THE TASK = Beginning with the line where "This screenshot has" appears, set down each line exactly until the records below end, and omit the pictures.

Pixel coordinate grounding data =
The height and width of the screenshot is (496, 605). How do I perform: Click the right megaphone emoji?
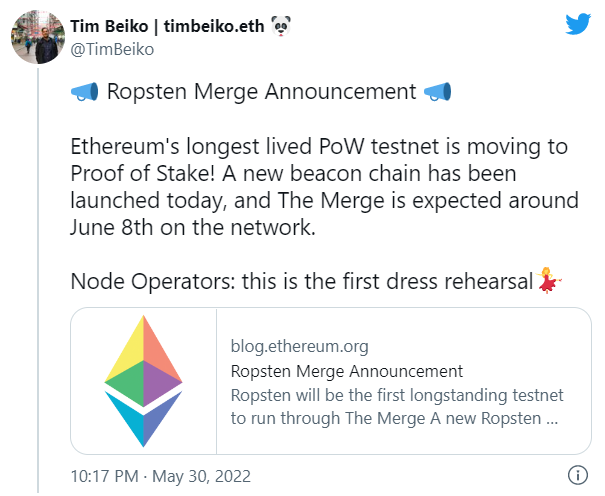(x=437, y=92)
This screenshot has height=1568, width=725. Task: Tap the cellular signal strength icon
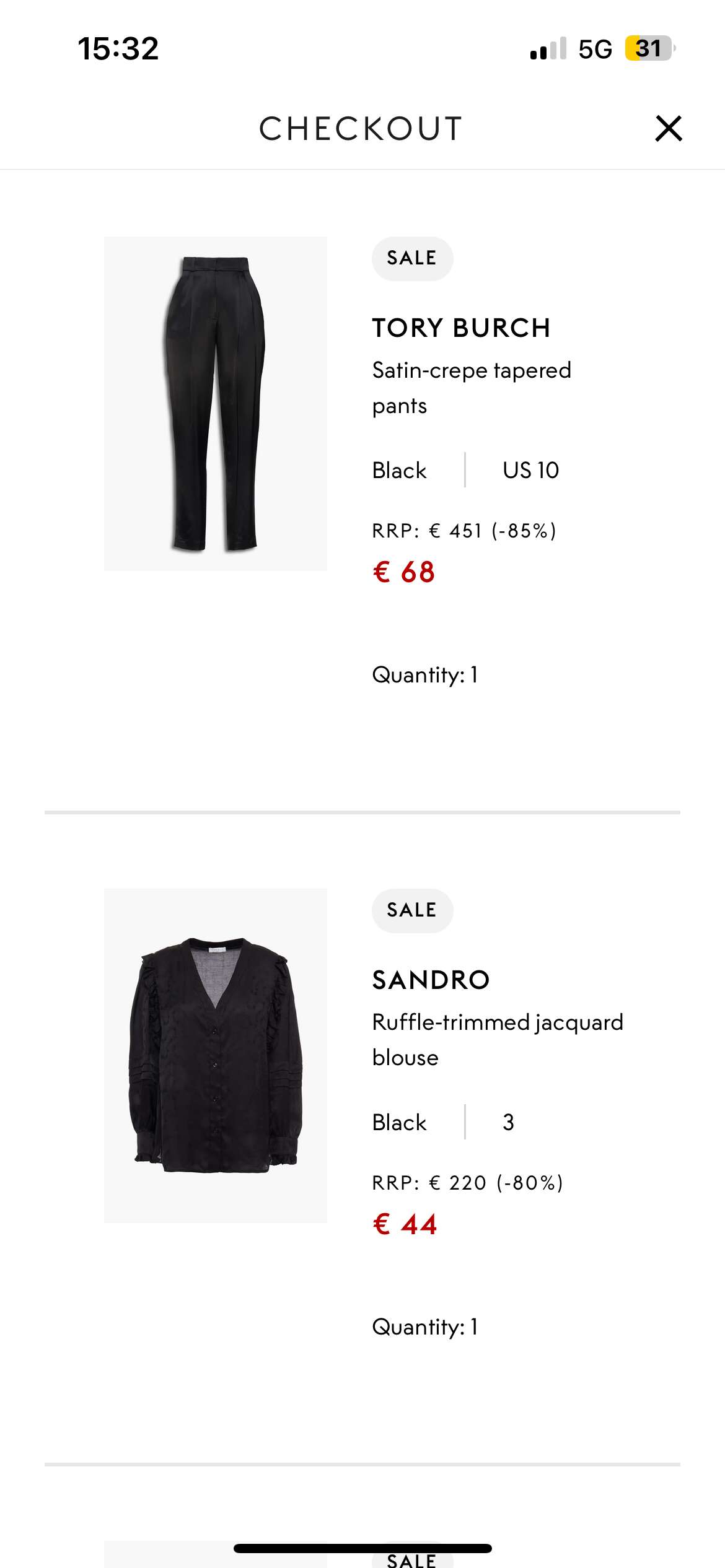[548, 48]
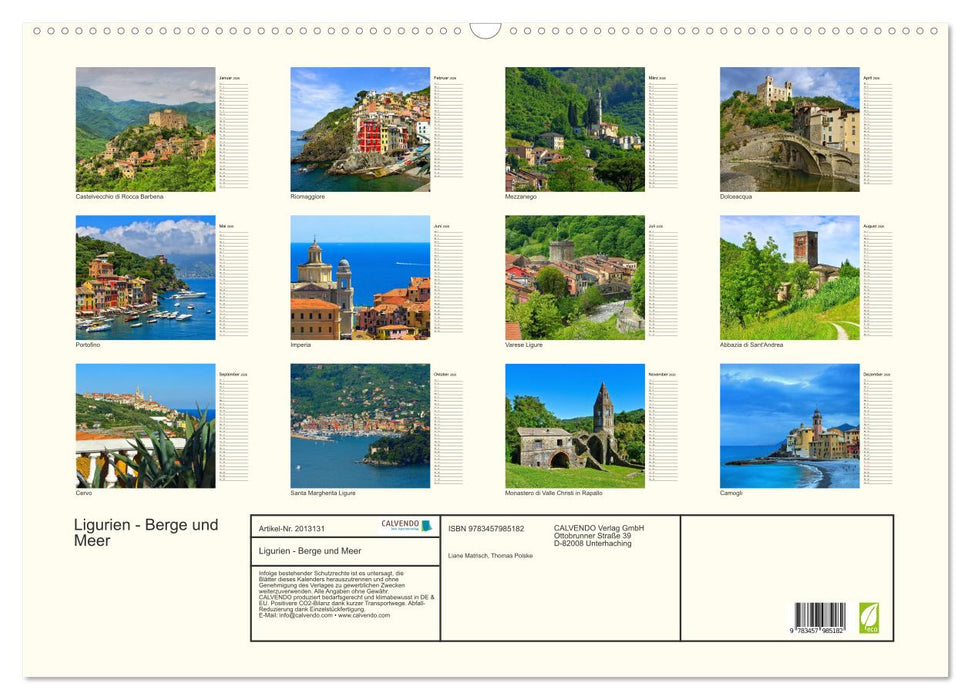Select the caption label Dolceacqua
The width and height of the screenshot is (971, 700).
click(736, 196)
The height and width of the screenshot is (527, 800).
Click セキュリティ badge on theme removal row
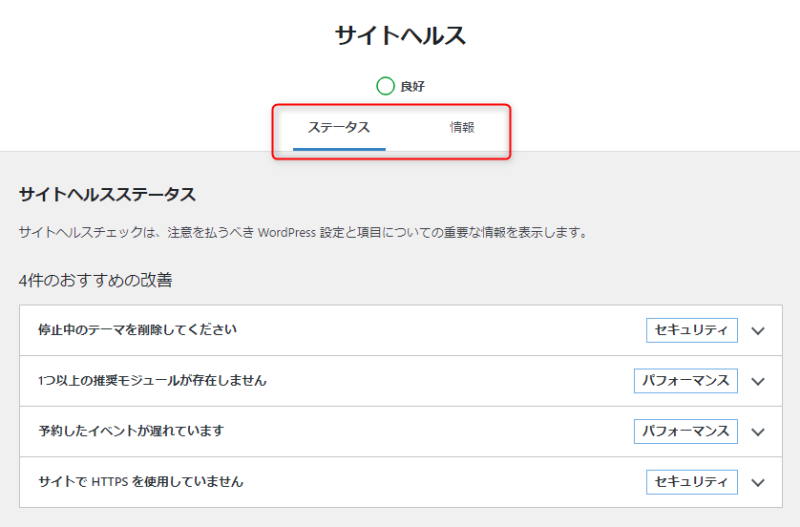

ANSWER FOR THE TASK =
This screenshot has height=1568, width=725. Task: Tap the cellular signal strength icon
[548, 48]
Select the caption label Dolceacqua
The width and height of the screenshot is (971, 700).
click(736, 196)
The height and width of the screenshot is (527, 800).
Click セキュリティ badge on theme removal row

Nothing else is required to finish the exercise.